Engineering Contradictions & Design Principles
Engineering Contradiction Analysis
1Adaptability or versatility
If learning data is collected only from individual user devices, then device-specific personalization is achieved, but data insufficiency leads to inconsistent AI model performance across devices
Solution Approach 1:
The patent combines learning data from multiple external electronic apparatuses (first external electronic apparatus and second external electronic apparatus) into a unified training dataset.

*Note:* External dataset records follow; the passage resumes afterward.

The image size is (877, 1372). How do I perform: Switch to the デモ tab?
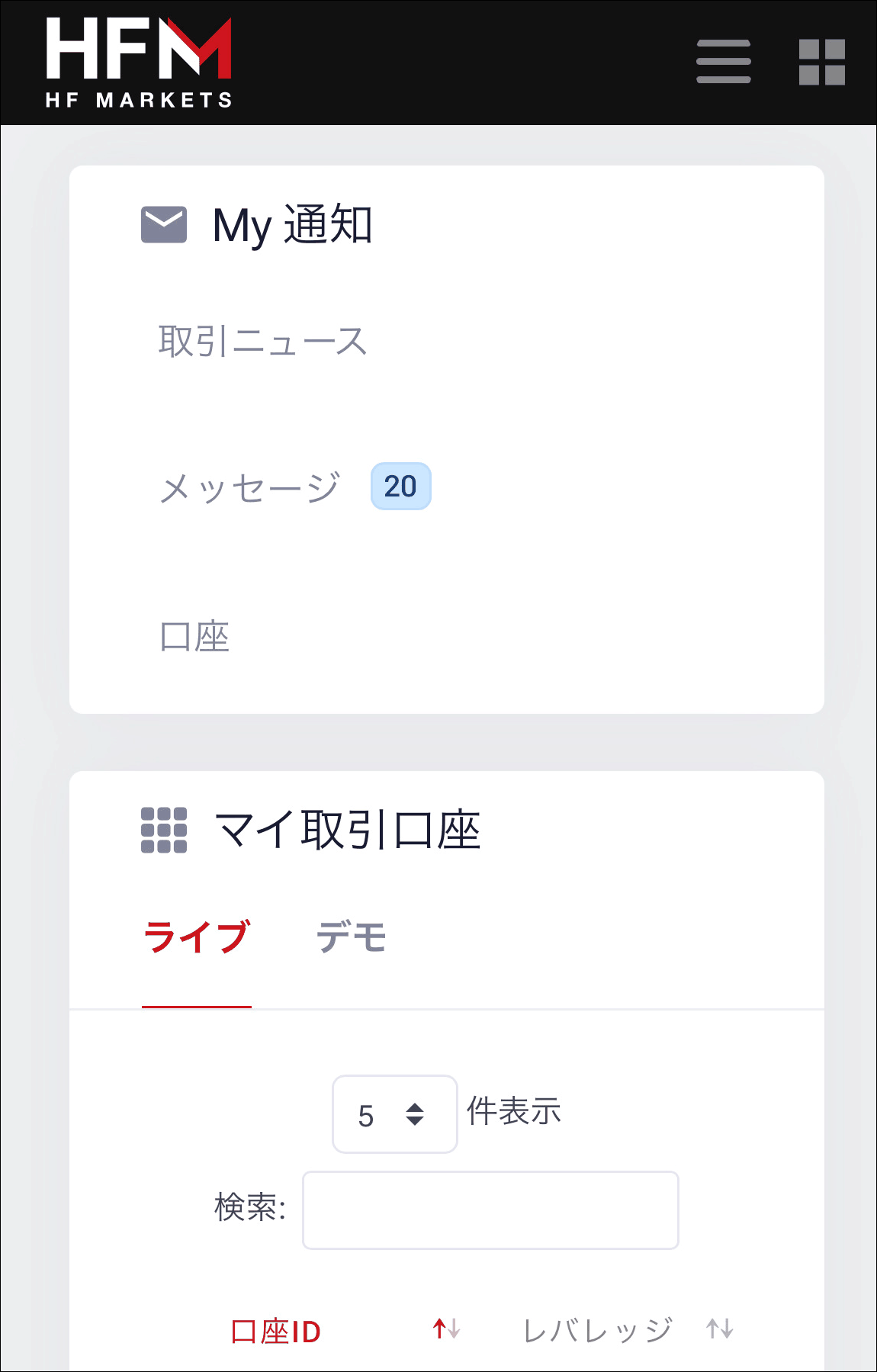click(x=352, y=937)
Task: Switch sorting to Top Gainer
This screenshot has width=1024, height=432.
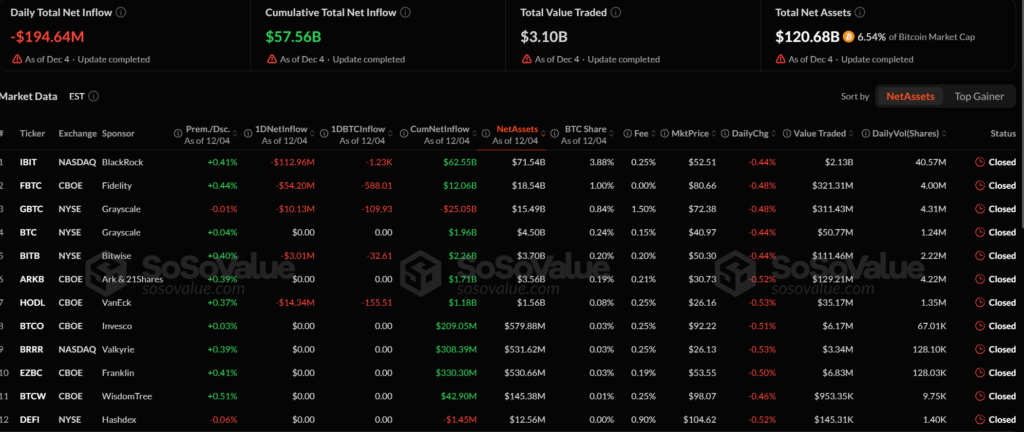Action: (977, 97)
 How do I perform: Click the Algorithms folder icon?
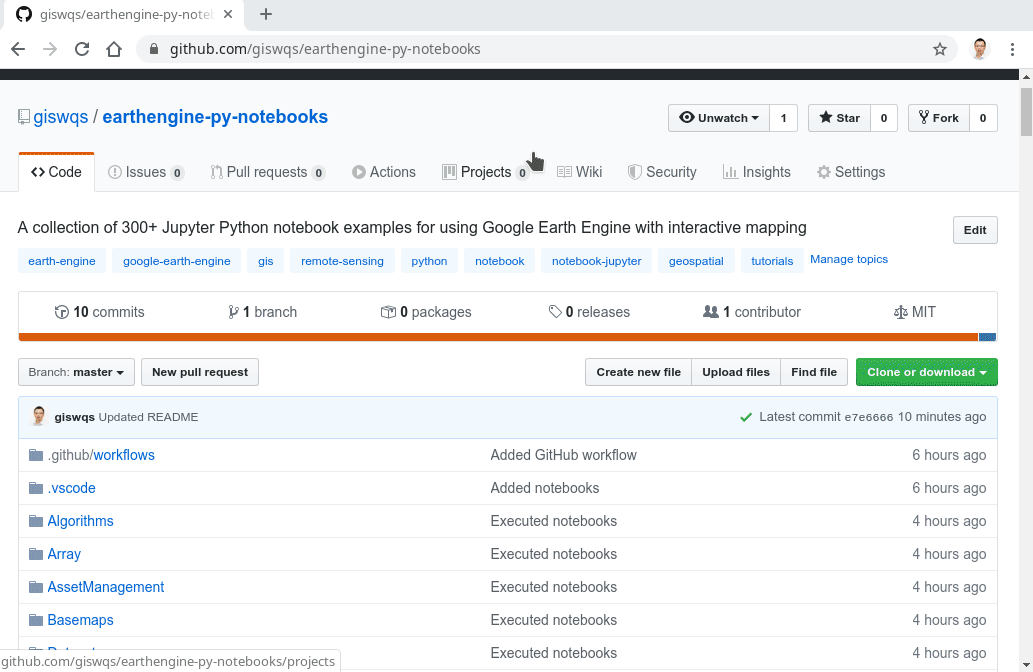(36, 521)
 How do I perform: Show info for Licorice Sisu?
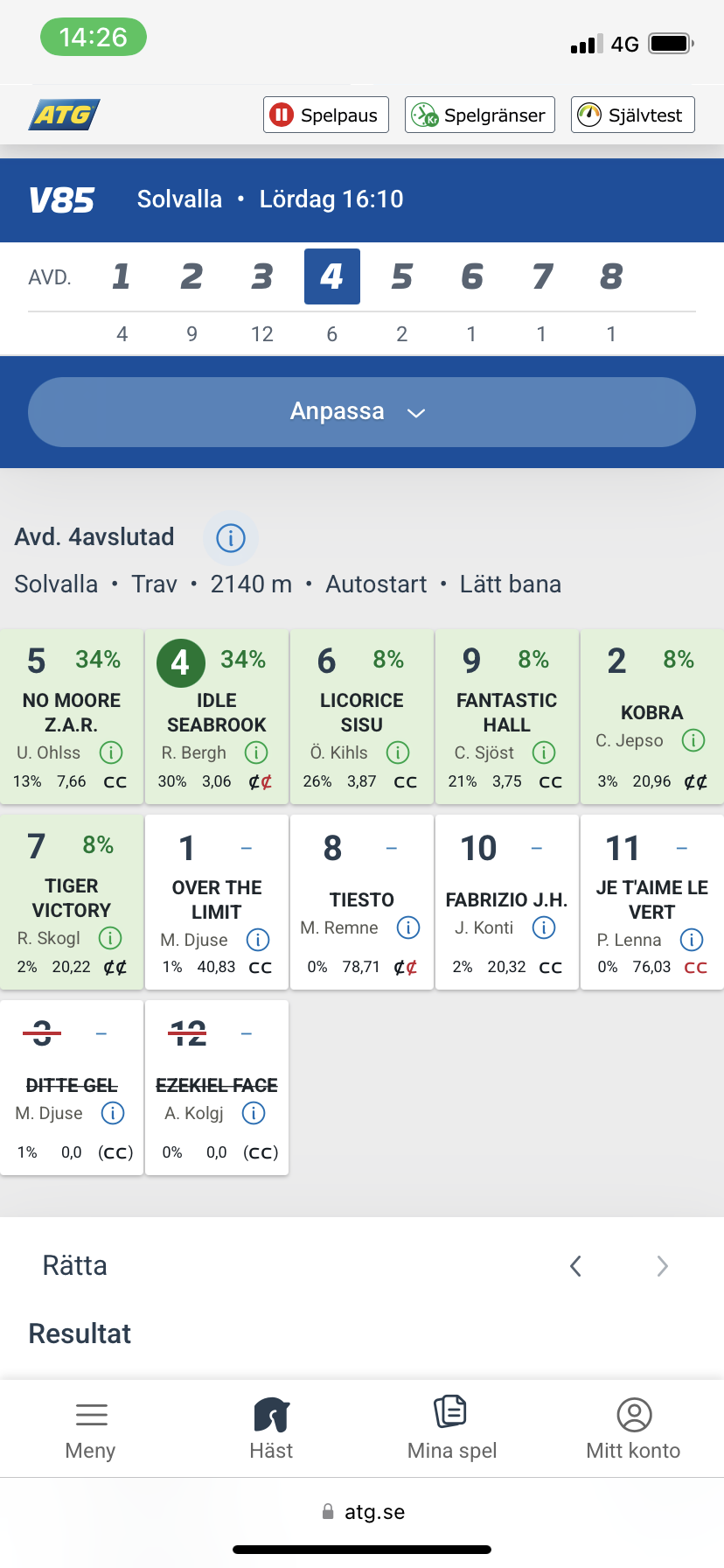pyautogui.click(x=398, y=752)
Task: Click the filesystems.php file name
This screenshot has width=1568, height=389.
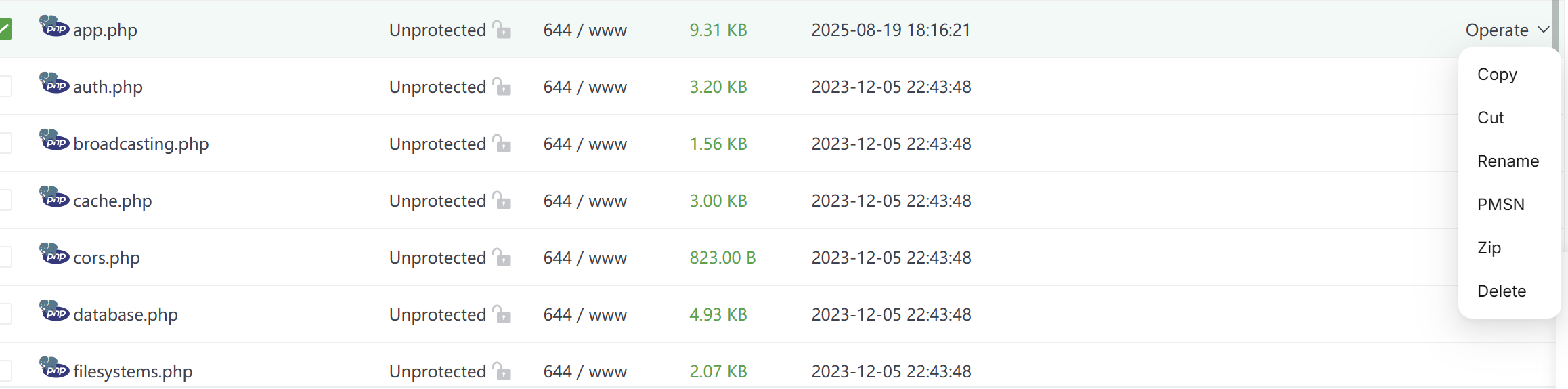Action: point(133,371)
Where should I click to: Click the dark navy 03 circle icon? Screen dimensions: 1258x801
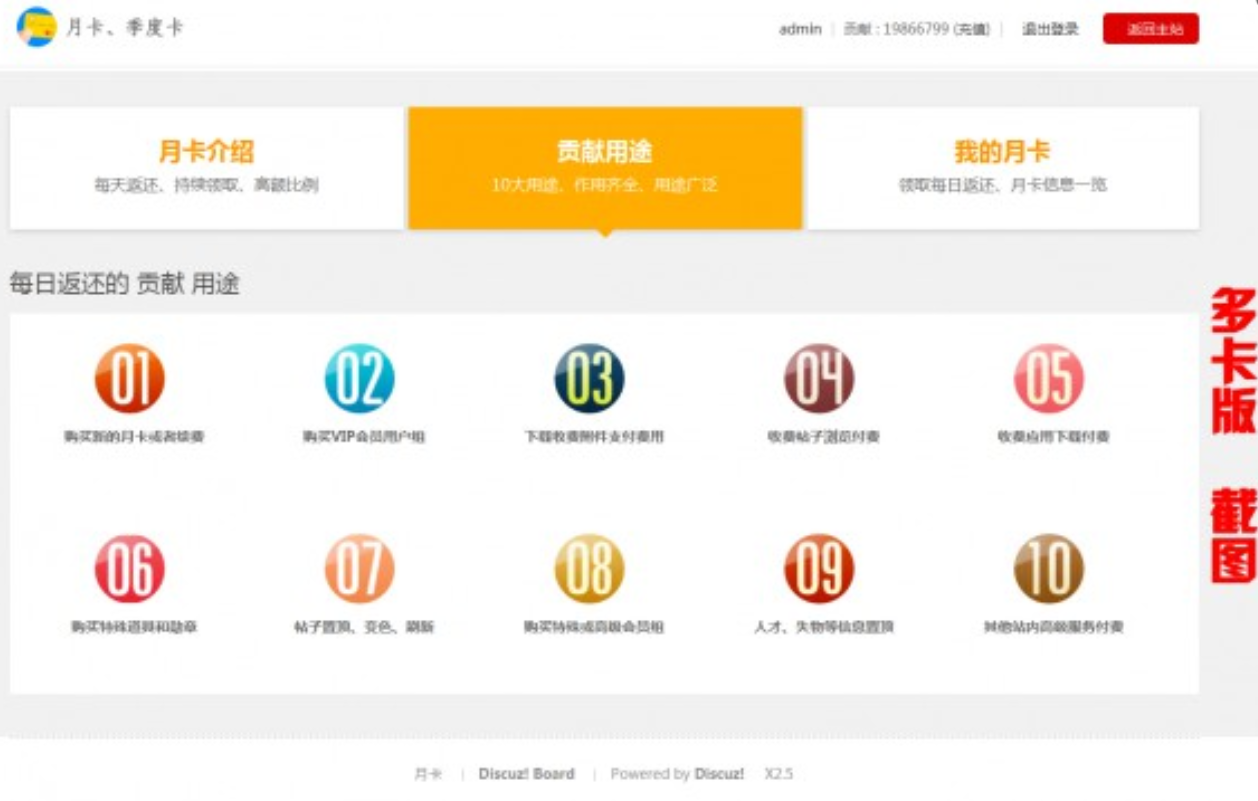click(590, 378)
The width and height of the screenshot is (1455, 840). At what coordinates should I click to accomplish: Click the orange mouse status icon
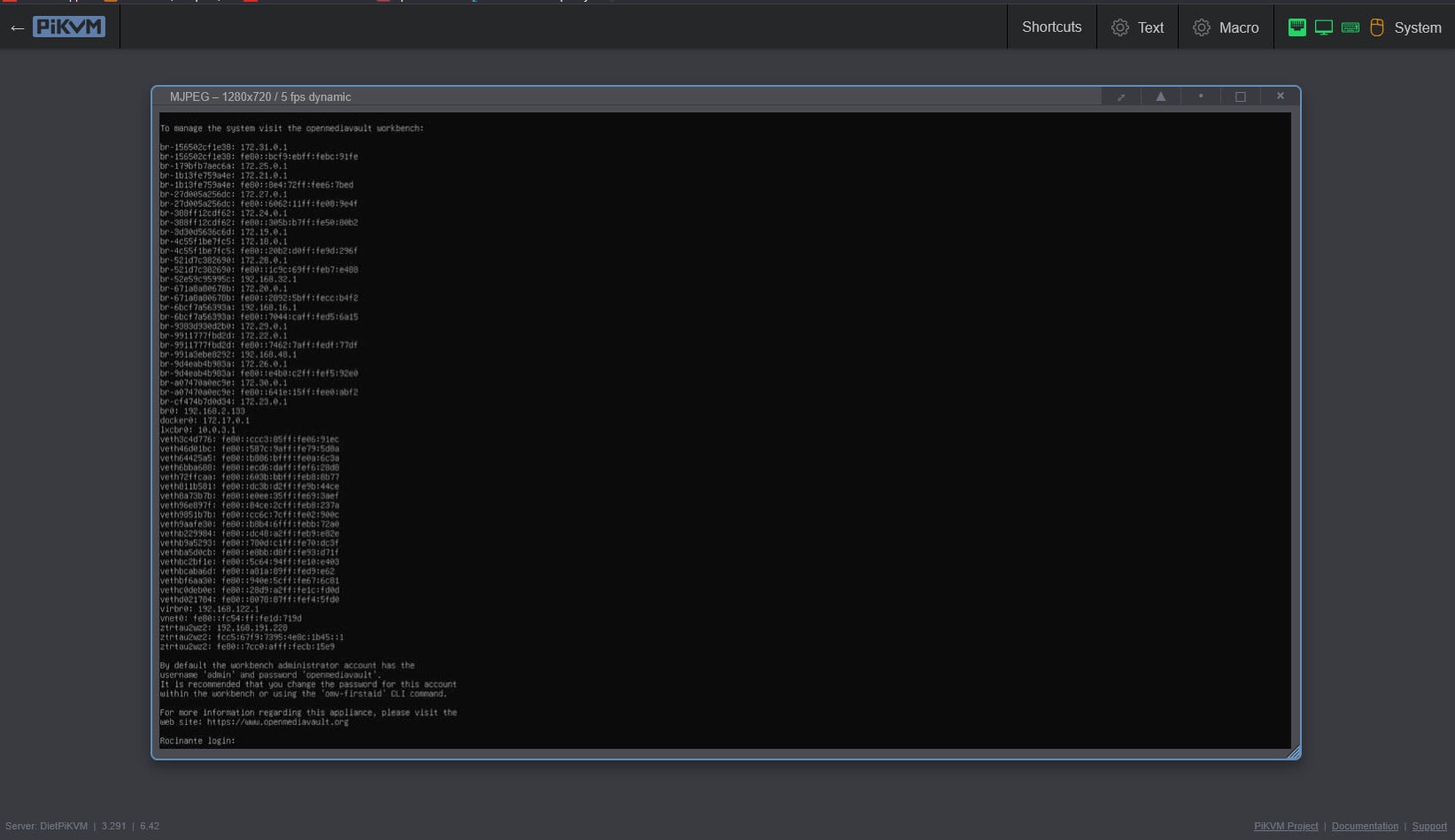(x=1376, y=27)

The processor identifies corresponding learning data from different devices and merges them to train the AI model, thereby increasing the total volume of learning data while maintaining device-specific characteristics through selective identification and matching of corresponding data across devices.
2Quantity of substance
If learning data is shared across multiple external electronic apparatuses, then data volume increases for better model training, but data identification and matching complexity increases
Solution Approach 1:
The patent uses a correspondence identification mechanism that creates a mapping relationship between learning data from different external electronic apparatuses. The processor identifies corresponding learning data by comparing data characteristics and establishing correspondence relationships, effectively creating a structured copy-linking system that simplifies the matching process across multiple devices without requiring complex manual identification.
3Productivity
If AI models are trained with insufficient learning data, then training time and computational resources are reduced, but model performance and recognition accuracy deteriorate
Solution Approach 1:
The patent merges learning data from multiple external electronic apparatuses to create a comprehensive training dataset. By combining data from the first and second external electronic apparatuses through correspondence identification, the system increases the volume and diversity of training data, thereby improving model performance consistency and recognition accuracy while maintaining efficient training through automated data merging processes.
Data Source
AI summary
An electronic apparatus and a control method thereof are provided. The control method of the electronic apparatus includes receiving, from a first external electronic apparatus and a second external electronic apparatus, a first artificial intelligence model and a second artificial intelligence model used by the first and second external electronic apparatuses, respectively, and a plurality of learning data stored in the first and second external electronic apparatuses, identifying first learning data, which corresponds to second learning data received from the second external electronic apparatus, among learning data received from the first external electronic apparatus, training the second artificial intelligence model used by the second external electronic apparatus based on the first learning data, and transmitting the trained second artificial intelligence model to the second external electronic apparatus.